Crie "efféminé" ... à 3 mois !
Outre ces réactions injustifiées mais quelque peu instinctives, l’étude a fourni un résultat plus surprenant. Une fois qu’ils connaissent le sexe des bébés, hommes et femmes leur distribueraient des attributs de virilité et de féminité en fonction de la tonalité des pleurs. Un garçon aux pleurs aigus serait ainsi un peu efféminé (même à trois mois !), et vice-versa.

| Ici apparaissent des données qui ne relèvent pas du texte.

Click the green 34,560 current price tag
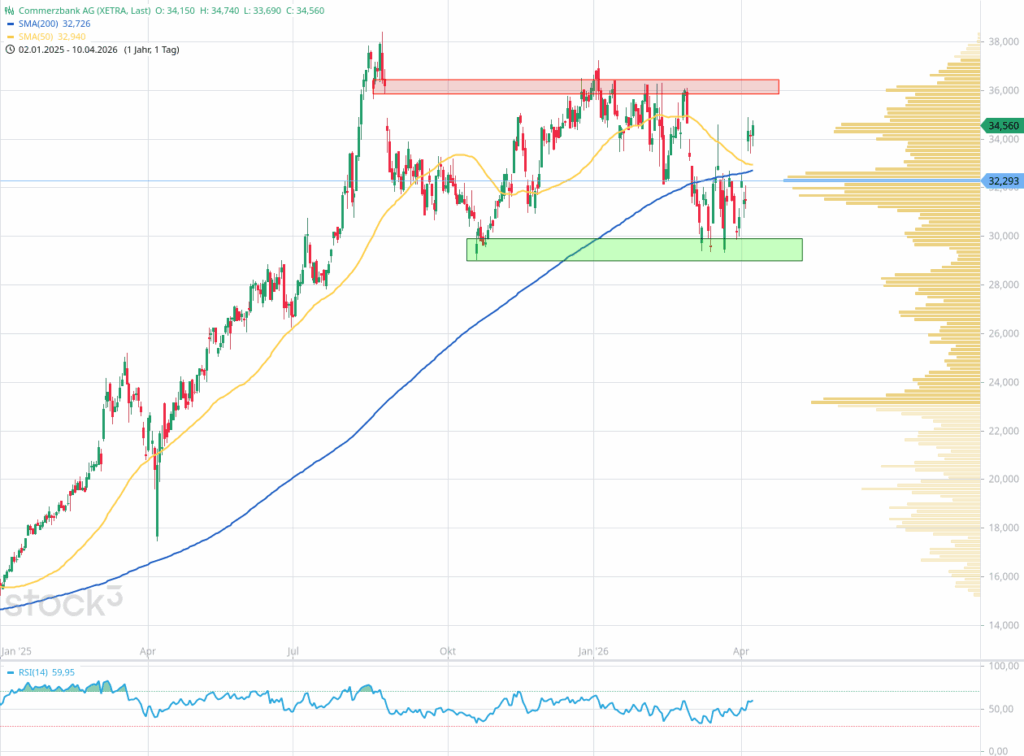 1002,126
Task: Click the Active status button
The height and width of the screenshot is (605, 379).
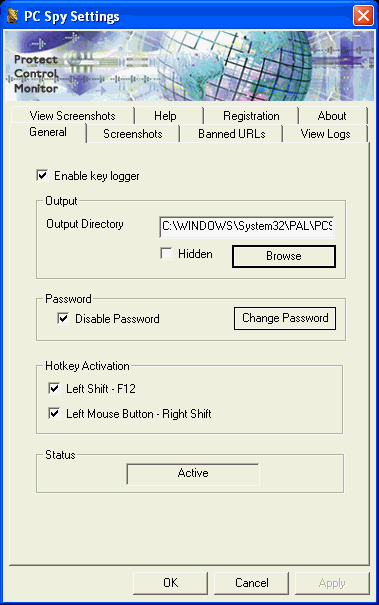Action: [193, 473]
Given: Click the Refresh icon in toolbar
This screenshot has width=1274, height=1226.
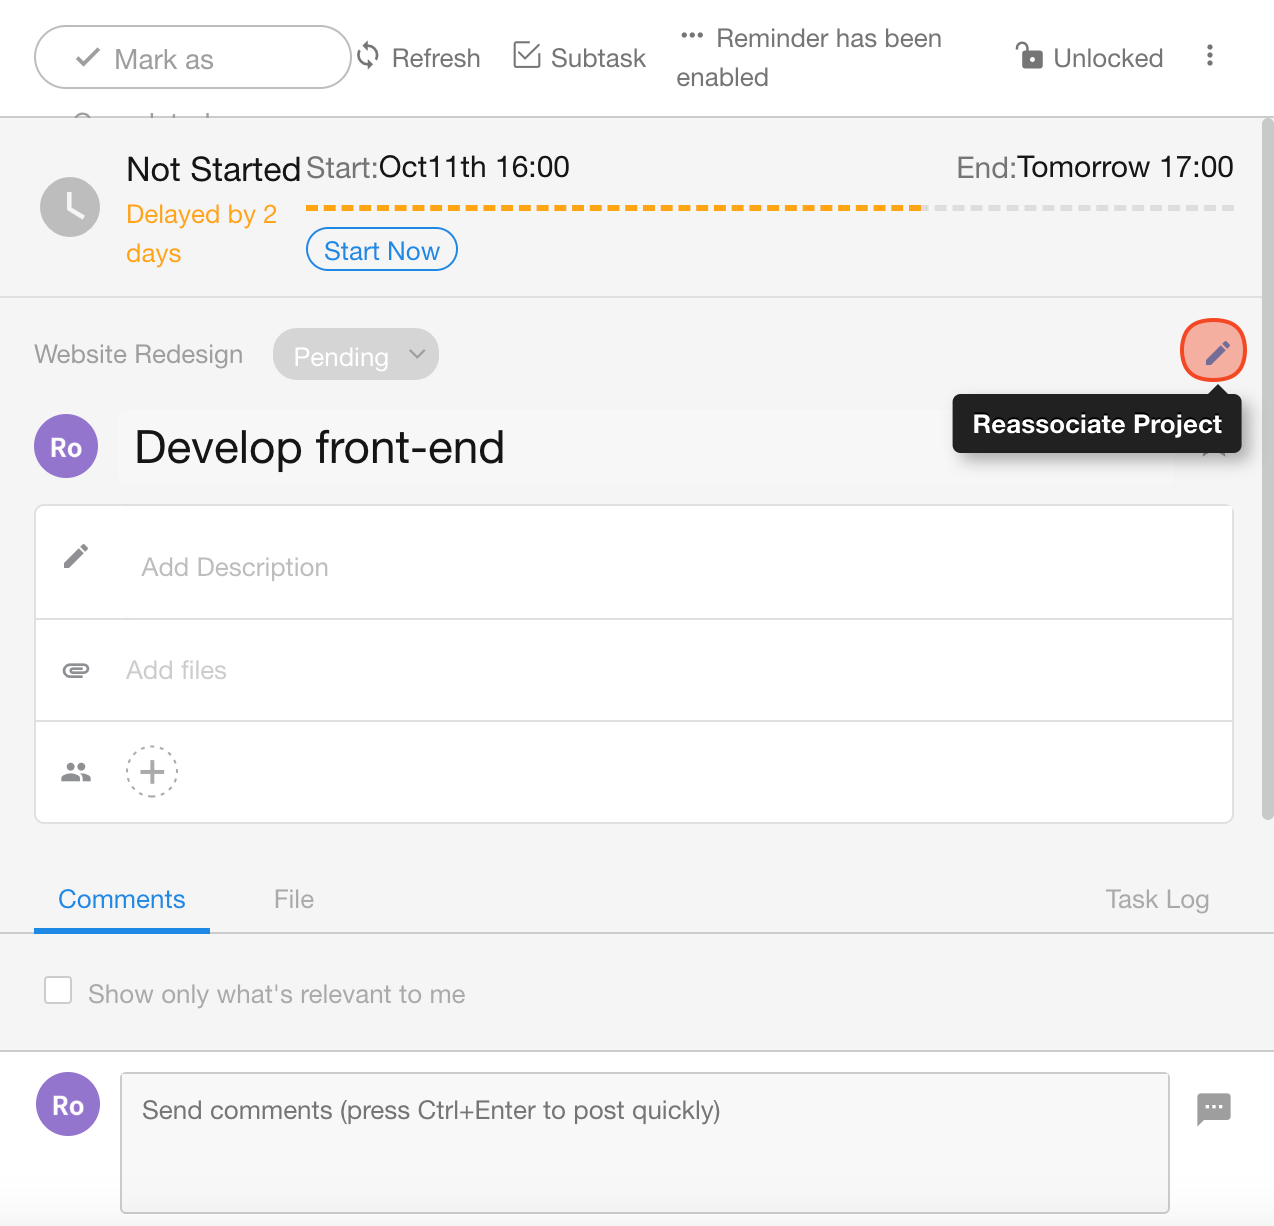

« Ces recherches ont montré que nous avons tendance à attribuer de manière erronée ce que nous savons des adultes – le fait que les hommes ont une voix plus grave que les femmes – aux bébés, alors que la hauteur de la voix des enfants n’est pas différenciée avant la puberté », explique le Pr Nicolas Mathevon de l’université Lyon/Saint-Etienne. « Les implications potentielles sur les interactions entre les parents et leurs enfants, et pour le développement de l’identité sexuelle des enfants sont fascinantes, et nous avons pour intention de les étudier plus en profondeur. »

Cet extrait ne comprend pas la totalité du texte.